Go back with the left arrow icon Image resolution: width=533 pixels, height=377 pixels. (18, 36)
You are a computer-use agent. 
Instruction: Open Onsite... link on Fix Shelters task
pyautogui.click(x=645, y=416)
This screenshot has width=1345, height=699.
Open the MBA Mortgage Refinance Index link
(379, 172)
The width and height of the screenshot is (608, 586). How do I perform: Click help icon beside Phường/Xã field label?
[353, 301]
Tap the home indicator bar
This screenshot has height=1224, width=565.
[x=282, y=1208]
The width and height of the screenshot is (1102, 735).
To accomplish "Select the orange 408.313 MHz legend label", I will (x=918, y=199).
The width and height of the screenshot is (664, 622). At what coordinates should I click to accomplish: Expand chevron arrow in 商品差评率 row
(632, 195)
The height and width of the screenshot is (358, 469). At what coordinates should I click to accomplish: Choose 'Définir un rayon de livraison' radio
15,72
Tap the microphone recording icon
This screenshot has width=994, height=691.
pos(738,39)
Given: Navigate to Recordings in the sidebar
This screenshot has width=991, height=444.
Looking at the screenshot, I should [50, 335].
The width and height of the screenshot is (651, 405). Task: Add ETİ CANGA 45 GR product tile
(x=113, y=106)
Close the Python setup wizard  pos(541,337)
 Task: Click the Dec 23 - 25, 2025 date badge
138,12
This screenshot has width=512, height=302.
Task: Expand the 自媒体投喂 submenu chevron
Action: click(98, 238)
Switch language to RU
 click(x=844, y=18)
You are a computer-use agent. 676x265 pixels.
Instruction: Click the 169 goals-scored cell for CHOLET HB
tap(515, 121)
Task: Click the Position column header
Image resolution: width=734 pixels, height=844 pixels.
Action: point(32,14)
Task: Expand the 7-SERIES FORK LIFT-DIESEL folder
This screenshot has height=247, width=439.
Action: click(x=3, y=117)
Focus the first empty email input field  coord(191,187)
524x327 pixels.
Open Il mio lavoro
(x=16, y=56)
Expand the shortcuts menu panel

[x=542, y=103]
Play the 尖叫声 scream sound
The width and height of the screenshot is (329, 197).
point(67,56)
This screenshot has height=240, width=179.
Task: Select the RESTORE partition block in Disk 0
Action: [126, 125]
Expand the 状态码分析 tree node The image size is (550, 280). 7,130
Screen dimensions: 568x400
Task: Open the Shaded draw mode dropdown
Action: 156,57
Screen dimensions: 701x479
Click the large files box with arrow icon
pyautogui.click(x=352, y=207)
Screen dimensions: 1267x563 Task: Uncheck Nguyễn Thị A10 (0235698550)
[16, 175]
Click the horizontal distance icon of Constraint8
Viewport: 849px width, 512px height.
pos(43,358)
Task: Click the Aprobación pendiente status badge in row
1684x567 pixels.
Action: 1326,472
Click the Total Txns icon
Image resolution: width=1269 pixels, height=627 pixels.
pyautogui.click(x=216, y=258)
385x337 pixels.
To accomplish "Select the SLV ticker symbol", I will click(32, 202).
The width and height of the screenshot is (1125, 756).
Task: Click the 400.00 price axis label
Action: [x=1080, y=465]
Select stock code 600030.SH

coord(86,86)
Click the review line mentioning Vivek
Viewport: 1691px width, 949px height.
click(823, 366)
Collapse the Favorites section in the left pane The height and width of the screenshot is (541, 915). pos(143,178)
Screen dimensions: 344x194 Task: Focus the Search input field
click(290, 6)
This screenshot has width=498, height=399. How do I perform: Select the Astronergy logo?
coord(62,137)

YOUR ASSIGNMENT:
Each line of the data should be given back exactly.

FINAL ANSWER:
Go back with the left arrow icon Image resolution: width=533 pixels, height=377 pixels. (18, 36)
You are a computer-use agent. 
Instruction: Open Onsite... link on Fix Shelters task
pyautogui.click(x=645, y=416)
This screenshot has width=1345, height=699.
Open the MBA Mortgage Refinance Index link
(379, 172)
The width and height of the screenshot is (608, 586). How do I perform: Click help icon beside Phường/Xã field label?
[353, 301]
Tap the home indicator bar
This screenshot has height=1224, width=565.
[x=282, y=1208]
The width and height of the screenshot is (1102, 735).
To accomplish "Select the orange 408.313 MHz legend label", I will (x=918, y=199).
The width and height of the screenshot is (664, 622). At what coordinates should I click to accomplish: Expand chevron arrow in 商品差评率 row
(632, 195)
The height and width of the screenshot is (358, 469). At what coordinates should I click to accomplish: Choose 'Définir un rayon de livraison' radio
15,72
Tap the microphone recording icon
This screenshot has width=994, height=691.
pos(738,39)
Given: Navigate to Recordings in the sidebar
This screenshot has width=991, height=444.
Looking at the screenshot, I should [50, 335].
The width and height of the screenshot is (651, 405). Task: Add ETİ CANGA 45 GR product tile
(x=113, y=106)
Close the Python setup wizard  pos(541,337)
 Task: Click the Dec 23 - 25, 2025 date badge
138,12
This screenshot has width=512, height=302.
Task: Expand the 自媒体投喂 submenu chevron
Action: click(98, 238)
Switch language to RU
 click(x=844, y=18)
You are a computer-use agent. 676x265 pixels.
Instruction: Click the 169 goals-scored cell for CHOLET HB
tap(515, 121)
Task: Click the Position column header
Image resolution: width=734 pixels, height=844 pixels.
Action: point(32,14)
Task: Expand the 7-SERIES FORK LIFT-DIESEL folder
This screenshot has height=247, width=439.
Action: click(x=3, y=117)
Focus the first empty email input field  coord(191,187)
524x327 pixels.
Open Il mio lavoro
(x=16, y=56)
Expand the shortcuts menu panel

[x=542, y=103]
Play the 尖叫声 scream sound
The width and height of the screenshot is (329, 197).
point(67,56)
This screenshot has height=240, width=179.
Task: Select the RESTORE partition block in Disk 0
Action: [126, 125]
Expand the 状态码分析 tree node The image size is (550, 280). 7,130
Screen dimensions: 568x400
Task: Open the Shaded draw mode dropdown
Action: 156,57
Screen dimensions: 701x479
Click the large files box with arrow icon
pyautogui.click(x=352, y=207)
Screen dimensions: 1267x563 Task: Uncheck Nguyễn Thị A10 (0235698550)
[16, 175]
Click the horizontal distance icon of Constraint8
Viewport: 849px width, 512px height.
pos(43,358)
Task: Click the Aprobación pendiente status badge in row
1684x567 pixels.
Action: 1326,472
Click the Total Txns icon
Image resolution: width=1269 pixels, height=627 pixels.
pyautogui.click(x=216, y=258)
385x337 pixels.
To accomplish "Select the SLV ticker symbol", I will click(32, 202).
The width and height of the screenshot is (1125, 756).
Task: Click the 400.00 price axis label
Action: [x=1080, y=465]
Select stock code 600030.SH

coord(86,86)
Click the review line mentioning Vivek
Viewport: 1691px width, 949px height.
click(823, 366)
Collapse the Favorites section in the left pane The height and width of the screenshot is (541, 915). pos(143,178)
Screen dimensions: 344x194 Task: Focus the Search input field
click(290, 6)
This screenshot has width=498, height=399. How do I perform: Select the Astronergy logo?
coord(62,137)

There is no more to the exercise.